(WHAT TO WORK ON)
Could you transcribe exactly the lines below, from the line with "840x334 pixels. At" through the line with "Where should I", and nothing else, leaving out the pictures?

Stored records
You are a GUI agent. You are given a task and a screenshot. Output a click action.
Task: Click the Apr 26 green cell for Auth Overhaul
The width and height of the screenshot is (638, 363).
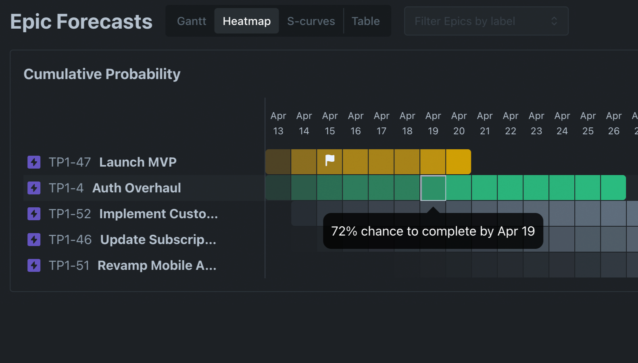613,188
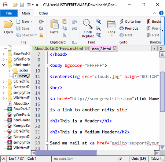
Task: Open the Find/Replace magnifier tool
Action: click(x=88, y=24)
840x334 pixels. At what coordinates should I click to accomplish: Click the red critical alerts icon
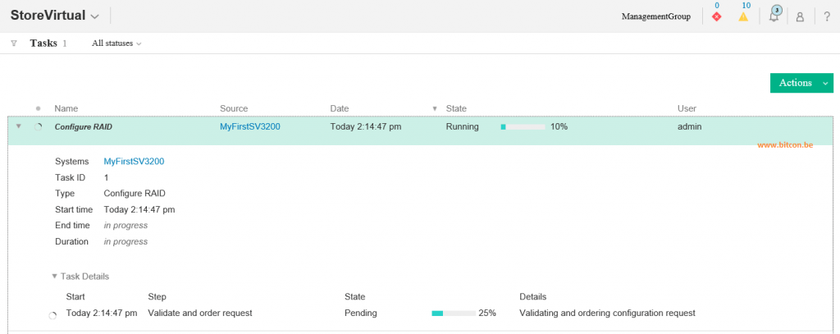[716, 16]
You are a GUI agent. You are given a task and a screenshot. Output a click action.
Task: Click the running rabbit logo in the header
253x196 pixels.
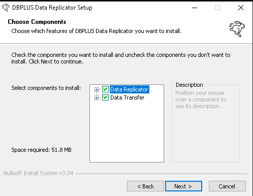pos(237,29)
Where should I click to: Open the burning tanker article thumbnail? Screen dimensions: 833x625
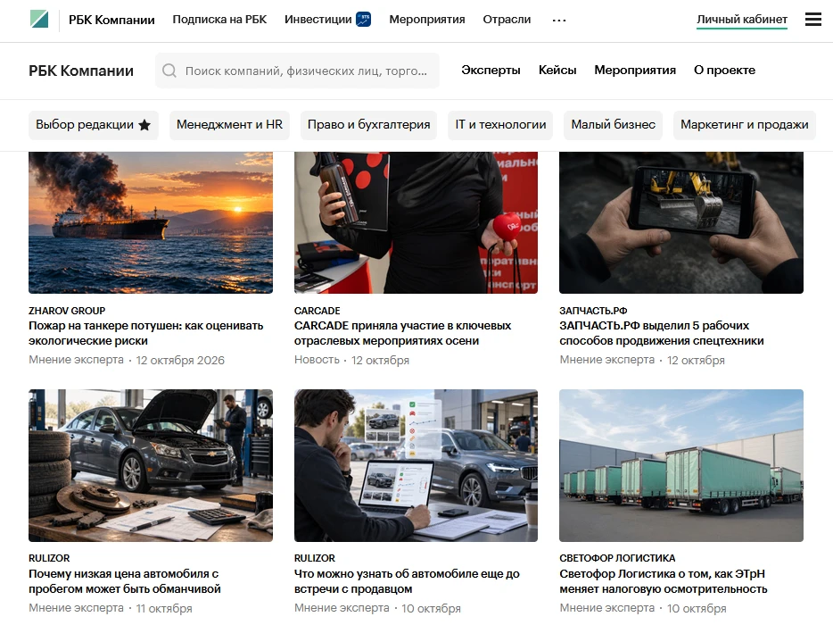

--

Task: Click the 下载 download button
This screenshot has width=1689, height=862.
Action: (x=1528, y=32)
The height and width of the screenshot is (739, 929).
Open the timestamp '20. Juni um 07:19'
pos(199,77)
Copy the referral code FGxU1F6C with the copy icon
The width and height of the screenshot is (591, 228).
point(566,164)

--

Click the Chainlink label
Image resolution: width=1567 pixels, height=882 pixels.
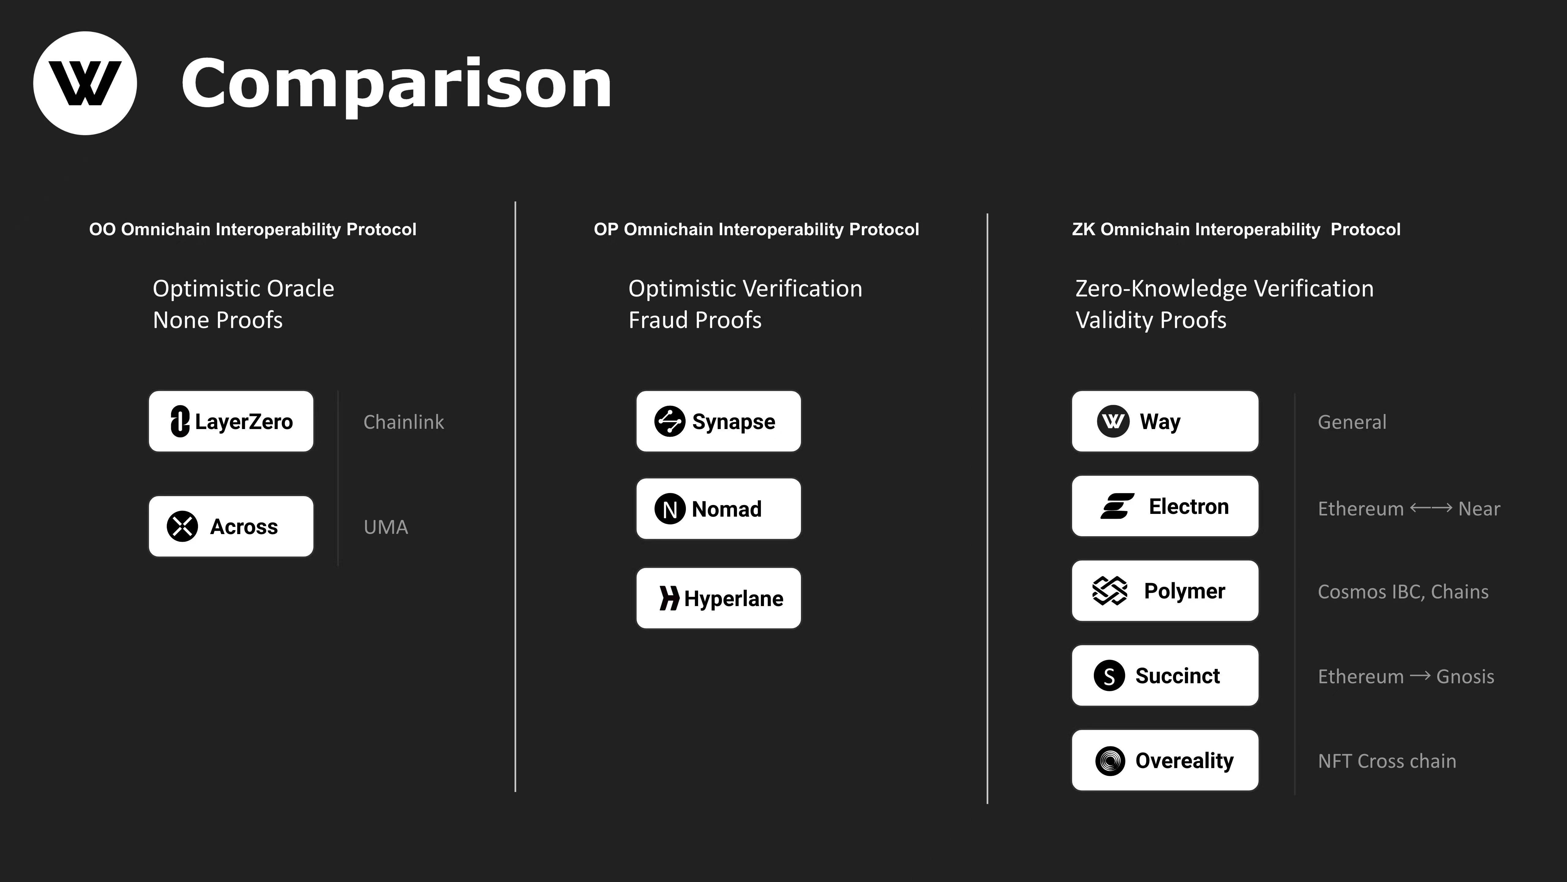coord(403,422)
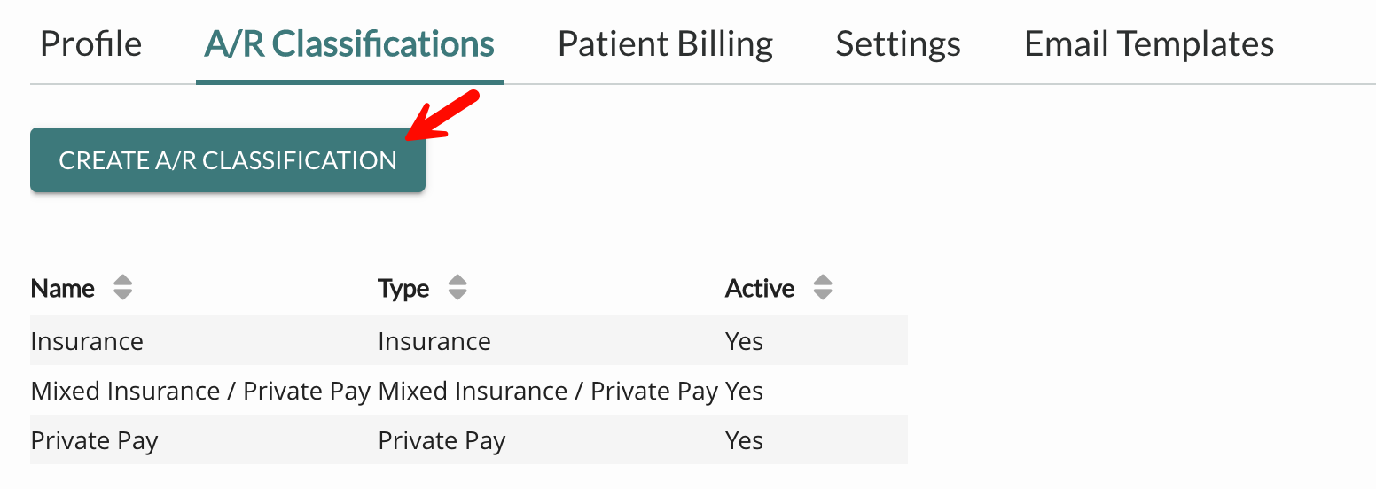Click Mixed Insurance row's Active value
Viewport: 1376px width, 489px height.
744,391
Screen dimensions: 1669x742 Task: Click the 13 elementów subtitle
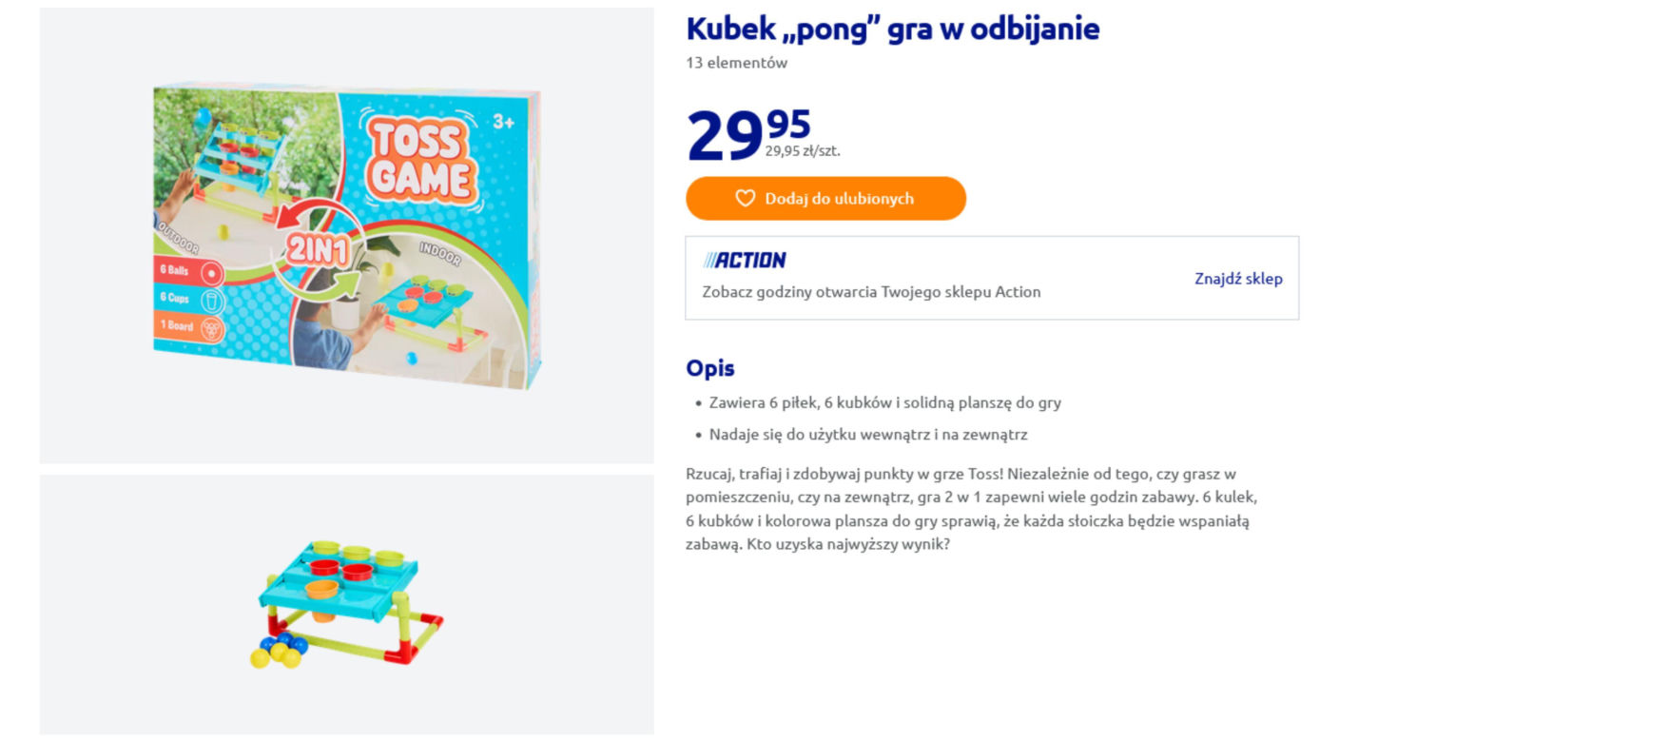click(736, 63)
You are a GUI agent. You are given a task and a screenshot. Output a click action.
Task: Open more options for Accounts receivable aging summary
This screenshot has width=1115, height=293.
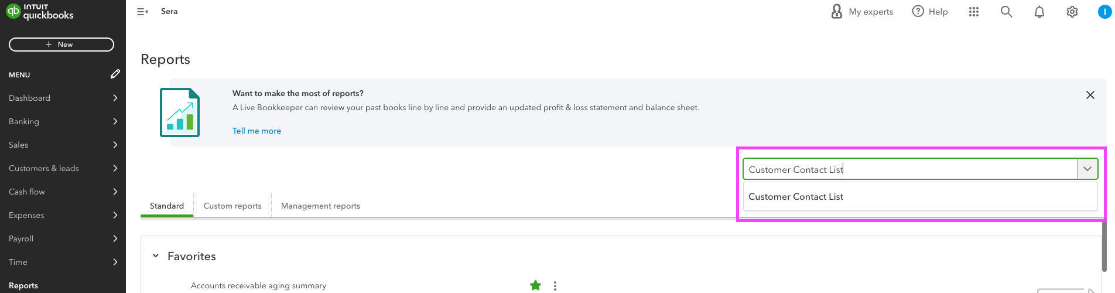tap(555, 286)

(TASK OUTPUT)
840x334 pixels. At what coordinates should I click to accomplish: Click the red critical alerts icon
[716, 16]
You are a GUI agent. You are given a task and a screenshot. Output a click action.
Task: Click the running rabbit logo in the header
253x196 pixels.
pos(237,29)
Where should I click to: Open the burning tanker article thumbnail? Screen dimensions: 833x625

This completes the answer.